PROBLEM DETAILS
Your answer should be only the lines below from the one with "Image resolution: width=1200" to the one with "Click the Ideal", repeated exactly, ends included.

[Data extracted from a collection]
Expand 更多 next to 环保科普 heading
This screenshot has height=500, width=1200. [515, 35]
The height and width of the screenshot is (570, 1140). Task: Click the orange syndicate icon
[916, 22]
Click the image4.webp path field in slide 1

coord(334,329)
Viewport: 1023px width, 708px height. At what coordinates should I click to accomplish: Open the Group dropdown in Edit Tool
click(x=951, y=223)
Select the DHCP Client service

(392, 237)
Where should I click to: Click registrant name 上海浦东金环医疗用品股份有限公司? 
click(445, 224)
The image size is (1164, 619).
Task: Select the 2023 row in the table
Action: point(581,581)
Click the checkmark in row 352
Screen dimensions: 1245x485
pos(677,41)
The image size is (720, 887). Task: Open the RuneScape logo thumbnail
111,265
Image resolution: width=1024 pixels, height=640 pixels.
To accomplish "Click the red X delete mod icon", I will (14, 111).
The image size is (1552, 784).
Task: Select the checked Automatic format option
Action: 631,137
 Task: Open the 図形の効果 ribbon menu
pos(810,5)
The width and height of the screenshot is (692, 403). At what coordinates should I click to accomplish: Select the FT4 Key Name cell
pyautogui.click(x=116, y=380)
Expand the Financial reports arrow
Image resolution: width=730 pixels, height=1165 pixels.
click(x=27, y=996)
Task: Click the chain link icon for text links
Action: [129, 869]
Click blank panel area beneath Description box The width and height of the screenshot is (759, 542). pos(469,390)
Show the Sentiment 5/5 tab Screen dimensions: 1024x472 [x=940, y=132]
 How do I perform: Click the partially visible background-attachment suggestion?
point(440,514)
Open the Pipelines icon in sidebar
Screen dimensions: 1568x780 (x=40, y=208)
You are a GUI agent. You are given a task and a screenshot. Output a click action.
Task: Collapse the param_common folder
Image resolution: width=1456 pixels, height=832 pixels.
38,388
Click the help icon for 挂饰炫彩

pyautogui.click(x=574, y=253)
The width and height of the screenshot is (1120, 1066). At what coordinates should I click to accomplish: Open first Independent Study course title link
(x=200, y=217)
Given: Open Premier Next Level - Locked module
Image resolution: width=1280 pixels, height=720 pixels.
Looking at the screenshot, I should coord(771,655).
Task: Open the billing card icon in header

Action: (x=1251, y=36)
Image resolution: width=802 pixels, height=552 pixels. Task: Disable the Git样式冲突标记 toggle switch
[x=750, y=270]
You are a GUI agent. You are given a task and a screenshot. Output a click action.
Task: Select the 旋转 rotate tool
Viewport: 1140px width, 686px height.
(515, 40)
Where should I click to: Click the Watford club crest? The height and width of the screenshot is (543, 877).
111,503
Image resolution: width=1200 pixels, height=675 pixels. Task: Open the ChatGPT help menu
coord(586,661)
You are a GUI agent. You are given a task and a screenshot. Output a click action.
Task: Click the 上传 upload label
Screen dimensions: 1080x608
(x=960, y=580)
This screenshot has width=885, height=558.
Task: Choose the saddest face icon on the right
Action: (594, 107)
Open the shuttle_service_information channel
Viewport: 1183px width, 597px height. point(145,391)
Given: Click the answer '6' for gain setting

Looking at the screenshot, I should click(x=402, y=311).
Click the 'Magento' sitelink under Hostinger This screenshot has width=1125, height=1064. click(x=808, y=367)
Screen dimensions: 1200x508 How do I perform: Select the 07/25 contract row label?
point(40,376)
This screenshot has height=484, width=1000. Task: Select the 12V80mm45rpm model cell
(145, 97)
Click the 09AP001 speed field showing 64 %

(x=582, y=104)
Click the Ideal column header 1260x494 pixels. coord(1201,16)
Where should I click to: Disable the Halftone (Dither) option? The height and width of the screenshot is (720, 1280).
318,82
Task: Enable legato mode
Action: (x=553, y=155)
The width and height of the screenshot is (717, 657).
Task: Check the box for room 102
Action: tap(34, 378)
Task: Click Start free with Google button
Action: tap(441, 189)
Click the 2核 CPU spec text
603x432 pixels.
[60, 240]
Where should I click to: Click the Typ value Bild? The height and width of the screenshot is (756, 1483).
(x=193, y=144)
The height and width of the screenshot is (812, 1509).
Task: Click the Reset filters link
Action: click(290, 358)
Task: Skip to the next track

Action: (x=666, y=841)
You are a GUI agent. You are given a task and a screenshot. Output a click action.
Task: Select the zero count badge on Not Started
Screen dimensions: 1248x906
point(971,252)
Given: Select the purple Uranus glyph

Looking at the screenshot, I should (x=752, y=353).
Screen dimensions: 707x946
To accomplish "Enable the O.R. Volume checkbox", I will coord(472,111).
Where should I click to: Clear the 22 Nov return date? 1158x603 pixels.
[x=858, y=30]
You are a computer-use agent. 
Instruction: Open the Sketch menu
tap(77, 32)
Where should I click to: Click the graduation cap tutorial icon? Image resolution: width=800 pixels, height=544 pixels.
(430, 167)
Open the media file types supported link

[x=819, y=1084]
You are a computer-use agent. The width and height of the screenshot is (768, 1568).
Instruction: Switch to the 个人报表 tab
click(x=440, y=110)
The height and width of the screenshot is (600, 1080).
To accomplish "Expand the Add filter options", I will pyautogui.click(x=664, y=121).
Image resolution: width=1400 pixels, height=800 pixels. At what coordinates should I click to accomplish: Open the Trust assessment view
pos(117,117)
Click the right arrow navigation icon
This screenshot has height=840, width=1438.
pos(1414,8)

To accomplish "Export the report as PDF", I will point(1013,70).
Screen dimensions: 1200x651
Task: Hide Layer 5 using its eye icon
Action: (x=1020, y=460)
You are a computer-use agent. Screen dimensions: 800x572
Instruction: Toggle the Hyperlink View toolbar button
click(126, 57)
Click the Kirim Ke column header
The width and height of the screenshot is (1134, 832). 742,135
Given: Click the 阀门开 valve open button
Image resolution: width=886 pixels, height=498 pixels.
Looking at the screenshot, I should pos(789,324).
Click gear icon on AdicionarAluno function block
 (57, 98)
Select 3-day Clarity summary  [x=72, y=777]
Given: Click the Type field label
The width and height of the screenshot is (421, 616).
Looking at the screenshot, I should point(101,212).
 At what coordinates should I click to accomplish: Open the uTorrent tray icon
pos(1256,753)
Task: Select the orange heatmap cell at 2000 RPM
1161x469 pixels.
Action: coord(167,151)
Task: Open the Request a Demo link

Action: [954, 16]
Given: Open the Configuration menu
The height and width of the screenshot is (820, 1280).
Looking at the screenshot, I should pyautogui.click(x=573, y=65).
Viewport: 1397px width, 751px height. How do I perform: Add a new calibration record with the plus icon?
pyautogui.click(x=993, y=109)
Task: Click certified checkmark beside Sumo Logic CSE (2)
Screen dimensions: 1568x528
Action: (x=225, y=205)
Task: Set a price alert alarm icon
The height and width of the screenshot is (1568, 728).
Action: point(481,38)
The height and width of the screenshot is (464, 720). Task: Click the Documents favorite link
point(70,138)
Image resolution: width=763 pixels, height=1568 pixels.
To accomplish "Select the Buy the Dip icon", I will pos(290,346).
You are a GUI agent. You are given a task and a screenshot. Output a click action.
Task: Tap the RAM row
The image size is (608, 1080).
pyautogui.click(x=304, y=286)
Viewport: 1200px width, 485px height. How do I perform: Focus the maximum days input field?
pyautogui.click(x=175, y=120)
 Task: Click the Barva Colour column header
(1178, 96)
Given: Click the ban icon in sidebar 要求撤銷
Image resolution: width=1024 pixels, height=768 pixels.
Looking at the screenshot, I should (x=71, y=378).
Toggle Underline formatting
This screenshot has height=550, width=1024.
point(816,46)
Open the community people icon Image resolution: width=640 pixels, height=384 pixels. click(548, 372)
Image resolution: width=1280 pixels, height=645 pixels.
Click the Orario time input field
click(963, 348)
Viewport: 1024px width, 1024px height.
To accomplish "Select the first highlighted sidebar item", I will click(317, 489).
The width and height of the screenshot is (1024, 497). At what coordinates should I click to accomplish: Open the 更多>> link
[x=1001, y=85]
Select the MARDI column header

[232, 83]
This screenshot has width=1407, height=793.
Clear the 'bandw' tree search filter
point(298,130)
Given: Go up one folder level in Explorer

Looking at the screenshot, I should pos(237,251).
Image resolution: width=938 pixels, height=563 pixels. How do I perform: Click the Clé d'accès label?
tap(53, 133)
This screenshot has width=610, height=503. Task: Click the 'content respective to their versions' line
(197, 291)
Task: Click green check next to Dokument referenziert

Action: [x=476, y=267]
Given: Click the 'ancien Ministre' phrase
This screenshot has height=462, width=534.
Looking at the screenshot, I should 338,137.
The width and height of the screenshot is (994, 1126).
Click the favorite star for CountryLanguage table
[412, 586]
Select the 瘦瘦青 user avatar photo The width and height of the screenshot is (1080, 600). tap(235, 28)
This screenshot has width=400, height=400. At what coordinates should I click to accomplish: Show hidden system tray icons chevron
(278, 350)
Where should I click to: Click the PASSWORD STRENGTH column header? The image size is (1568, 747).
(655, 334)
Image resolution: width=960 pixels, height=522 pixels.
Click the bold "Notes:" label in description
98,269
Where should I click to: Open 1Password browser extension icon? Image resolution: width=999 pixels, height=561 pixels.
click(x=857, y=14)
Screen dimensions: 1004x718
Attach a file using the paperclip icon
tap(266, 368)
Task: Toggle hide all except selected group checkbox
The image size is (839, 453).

RESULT BELOW
Image resolution: width=1200 pixels, height=675 pixels. Task: Open the ChatGPT help menu
coord(586,661)
You are a GUI agent. You are given a task and a screenshot. Output a click action.
Task: Click the 上传 upload label
Screen dimensions: 1080x608
(x=960, y=580)
This screenshot has width=885, height=558.
Task: Choose the saddest face icon on the right
Action: (594, 107)
Open the shuttle_service_information channel
Viewport: 1183px width, 597px height. point(145,391)
Given: Click the answer '6' for gain setting

Looking at the screenshot, I should click(x=402, y=311).
Click the 'Magento' sitelink under Hostinger This screenshot has width=1125, height=1064. click(x=808, y=367)
Screen dimensions: 1200x508 How do I perform: Select the 07/25 contract row label?
point(40,376)
This screenshot has height=484, width=1000. Task: Select the 12V80mm45rpm model cell
(145, 97)
Click the 09AP001 speed field showing 64 %

(x=582, y=104)
Click the Ideal column header 1260x494 pixels. coord(1201,16)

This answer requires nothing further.